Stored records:

_ _ _ _ _ _ _

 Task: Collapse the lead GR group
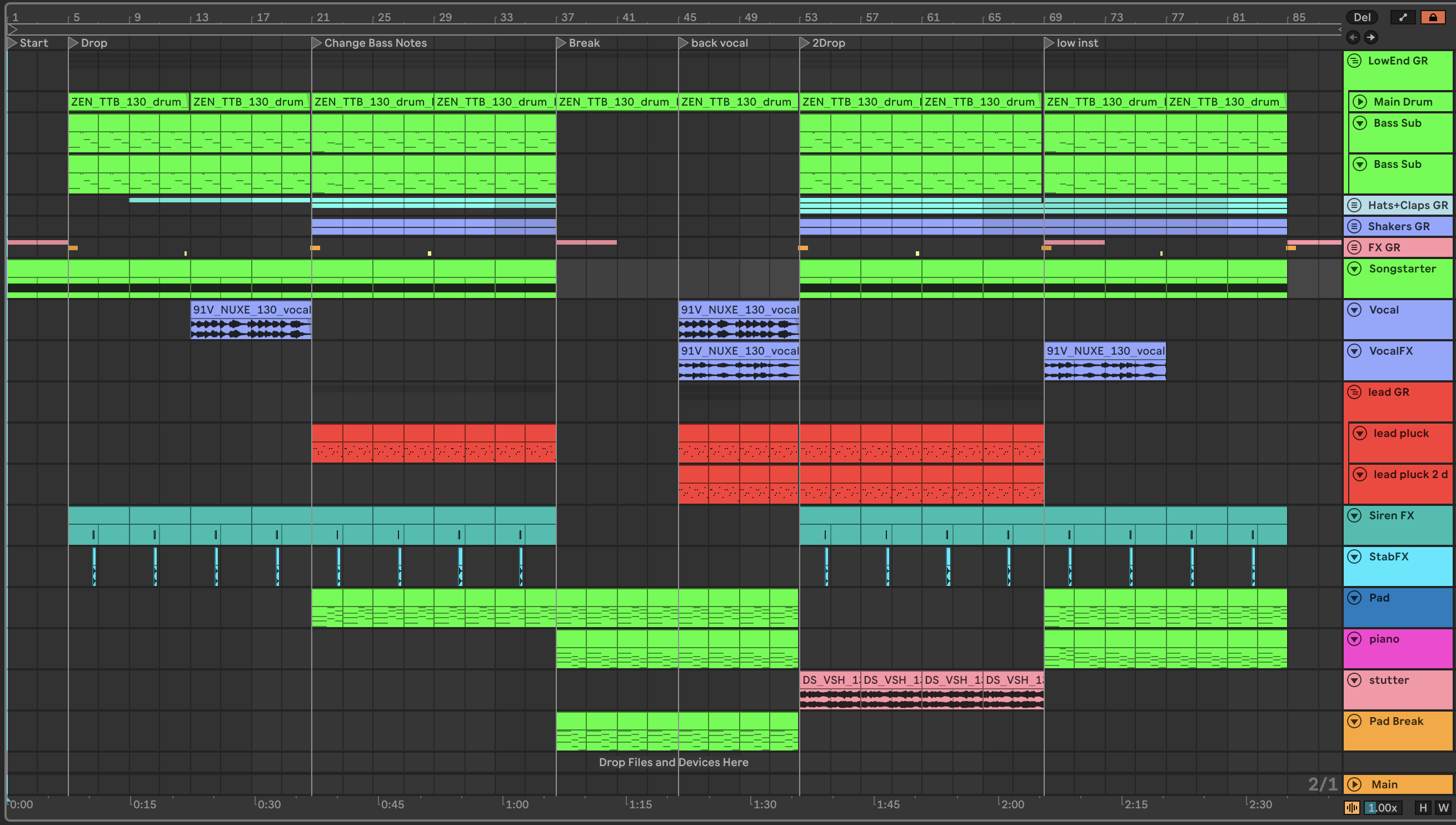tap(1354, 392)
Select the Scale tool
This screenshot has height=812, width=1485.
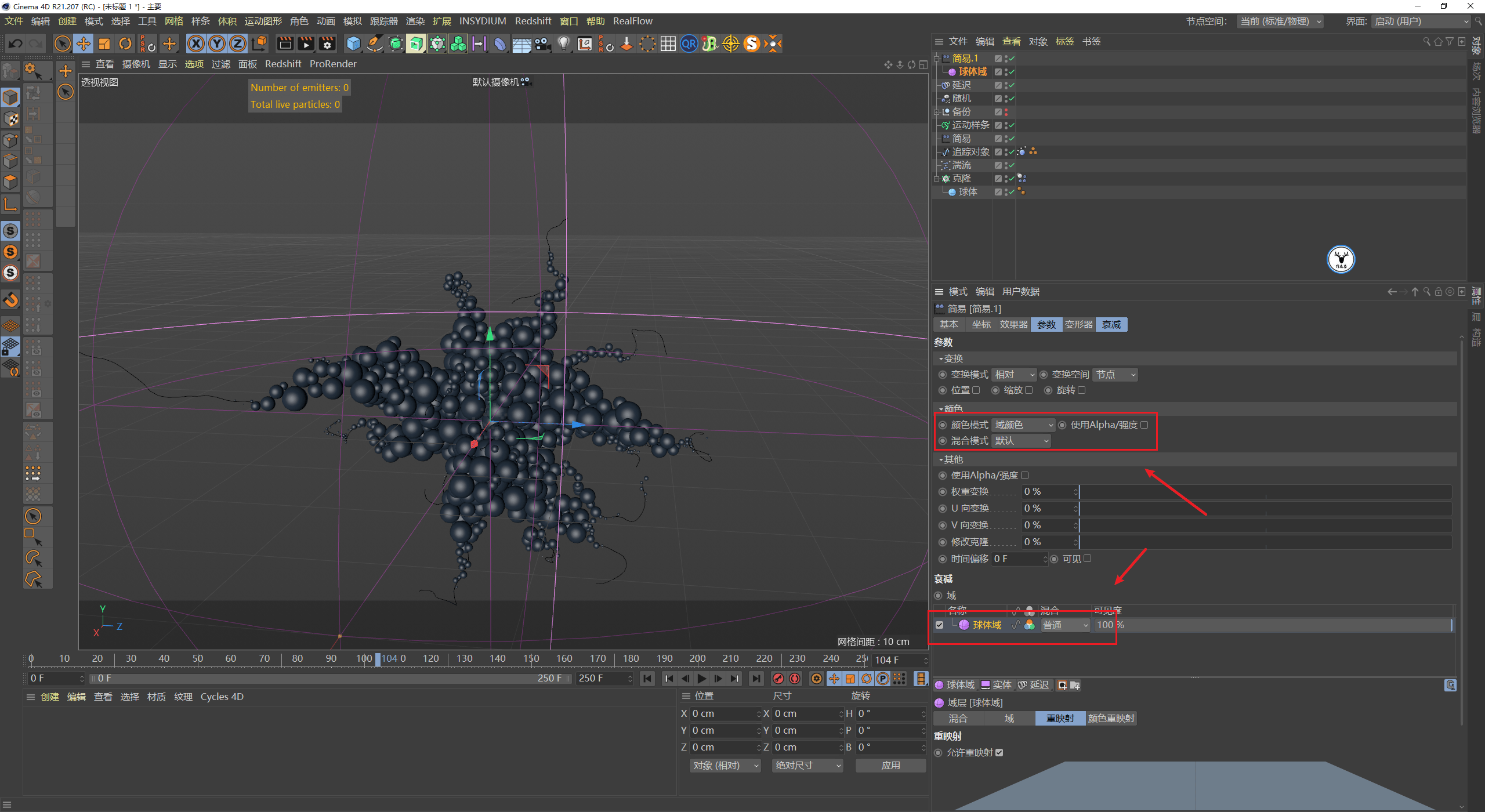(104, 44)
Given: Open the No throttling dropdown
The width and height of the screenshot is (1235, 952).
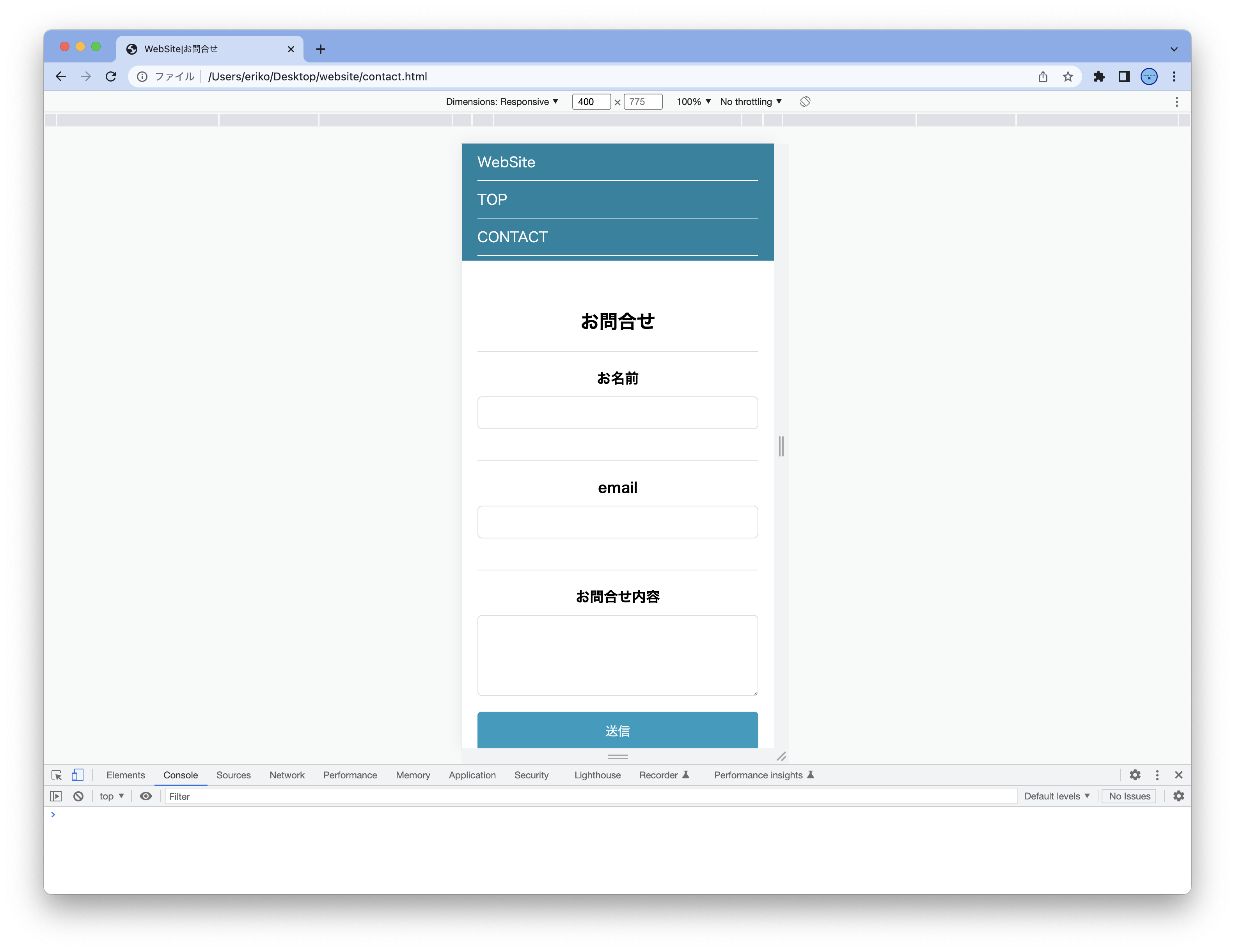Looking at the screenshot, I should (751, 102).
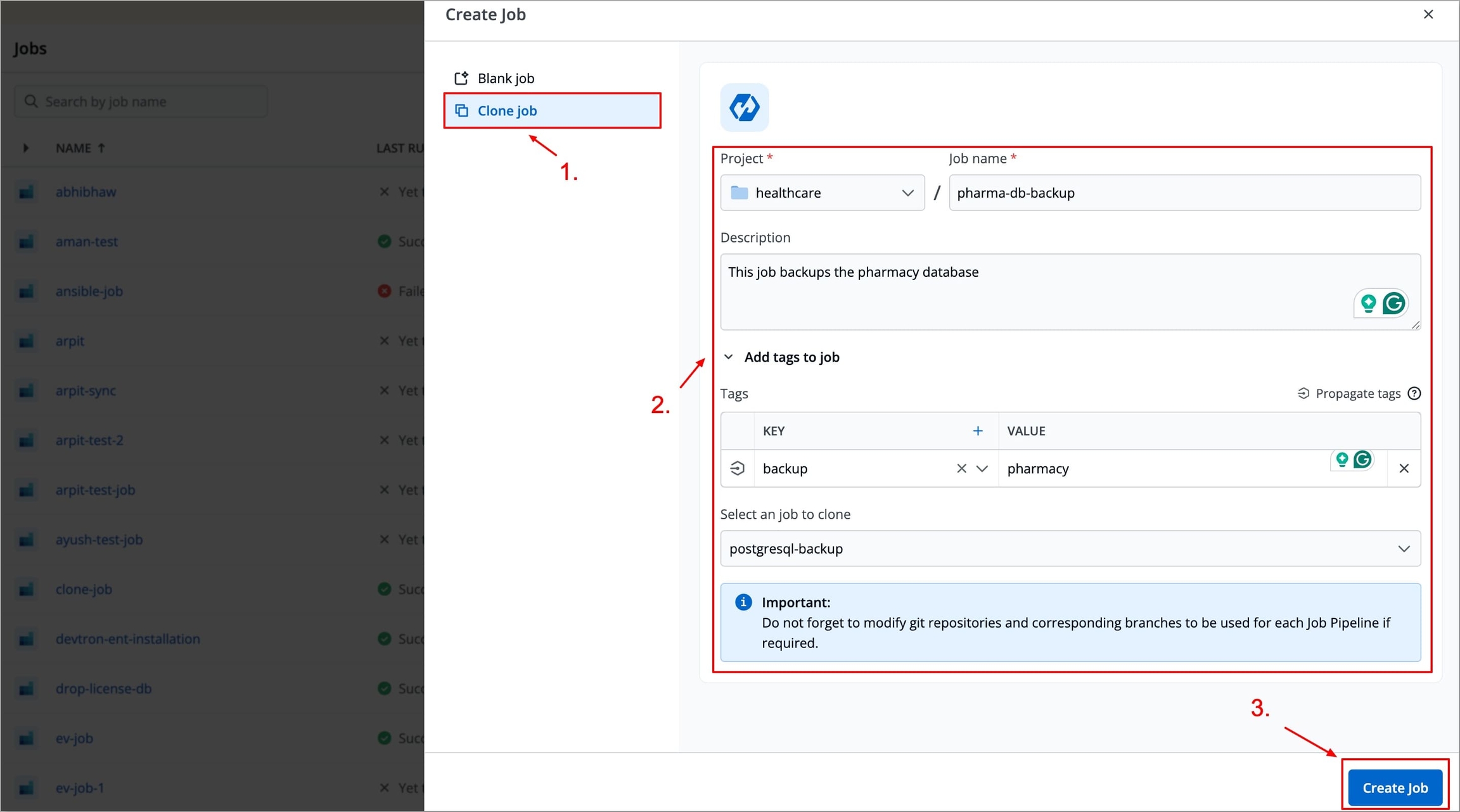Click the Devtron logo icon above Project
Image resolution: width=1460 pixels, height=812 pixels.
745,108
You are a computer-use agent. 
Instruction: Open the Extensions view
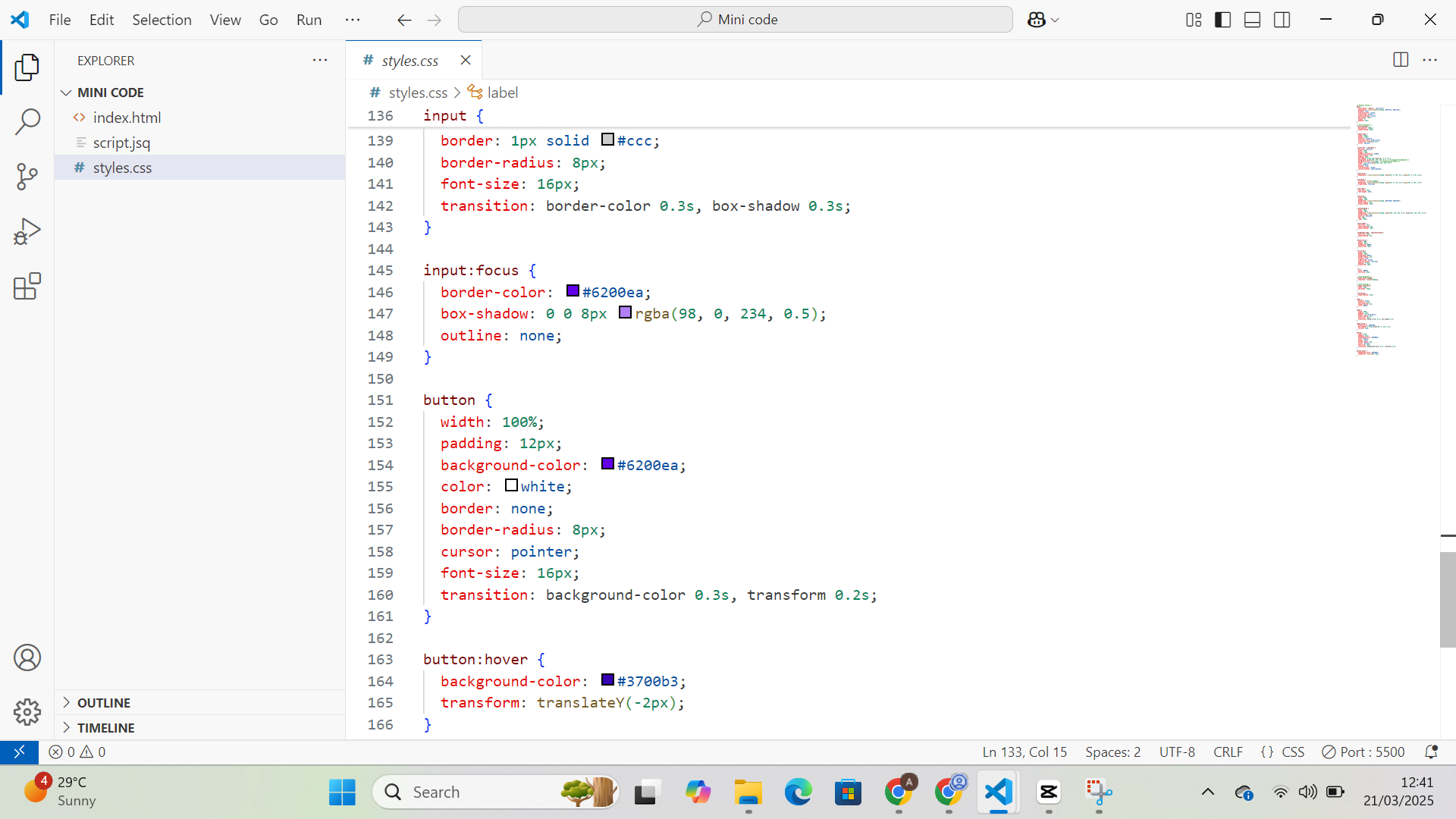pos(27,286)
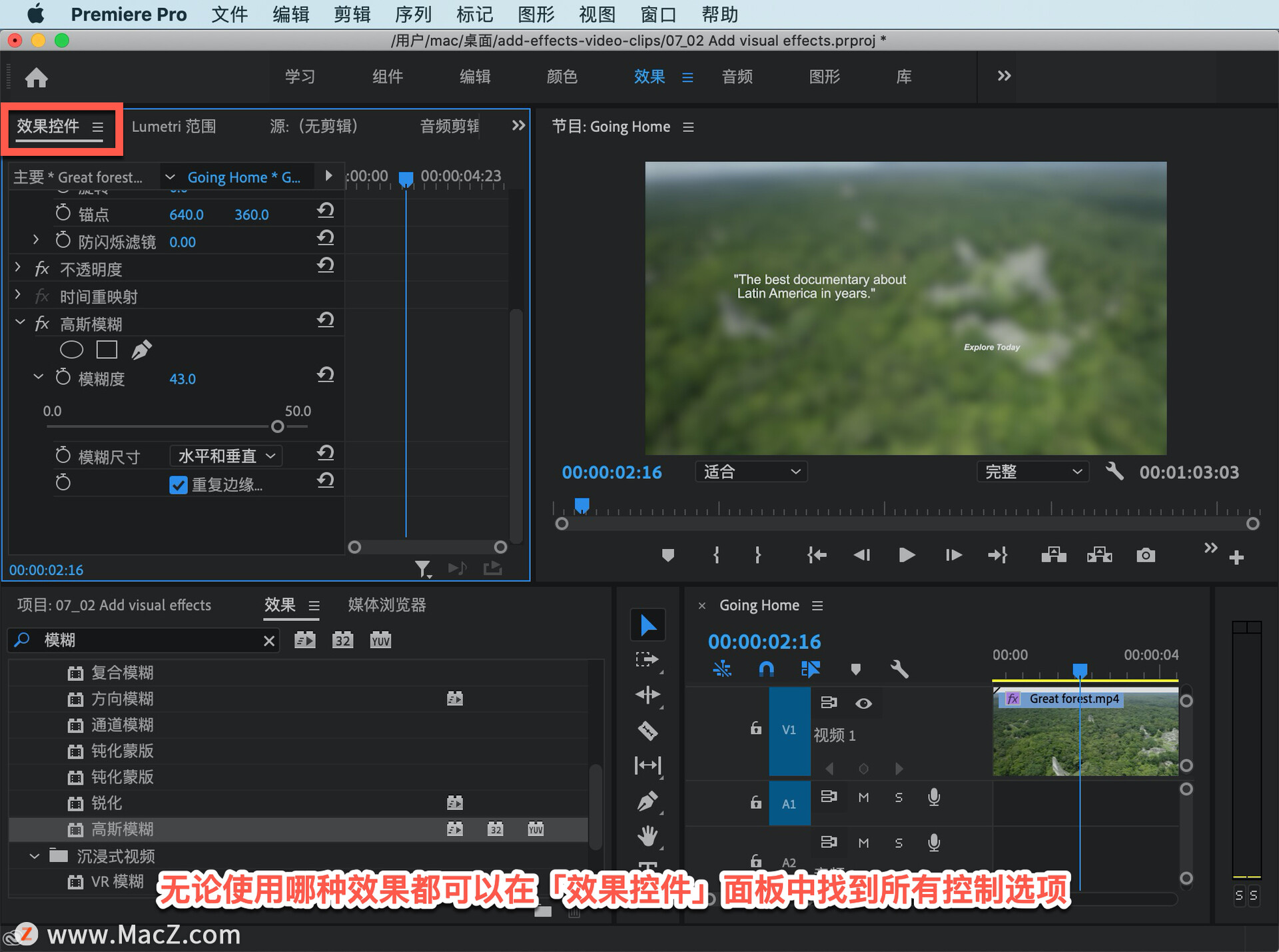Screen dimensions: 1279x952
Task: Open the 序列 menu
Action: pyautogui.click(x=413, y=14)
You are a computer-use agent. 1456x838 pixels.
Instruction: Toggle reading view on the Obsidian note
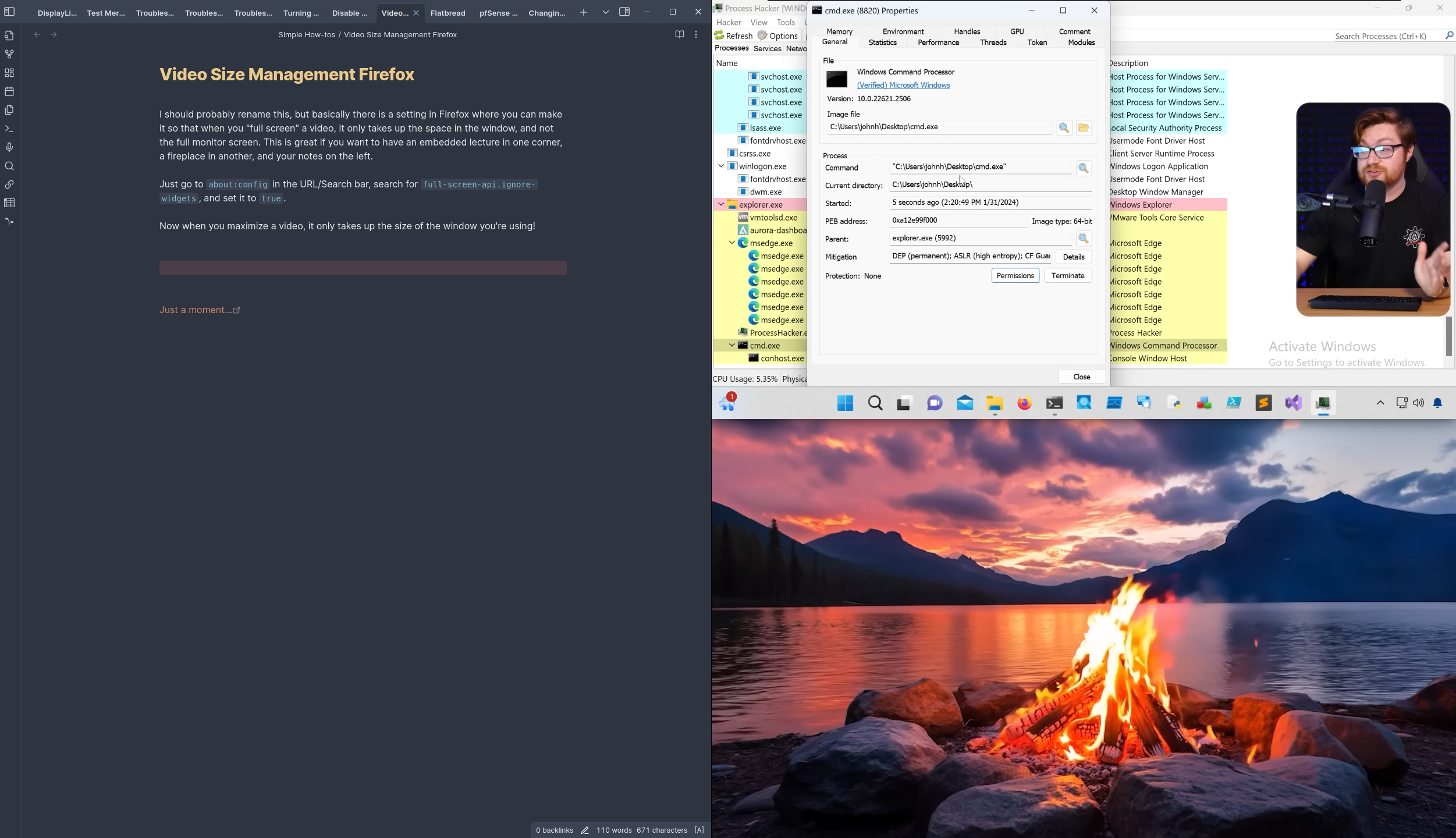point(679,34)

_ _ _ _ _ _ _

What you should do: Working through the records, find each line containing the word "agent" and copy it.

Output for this exercise:
You are a computer-use agent. 
You are a computer-use agent. 1456x838 pixels.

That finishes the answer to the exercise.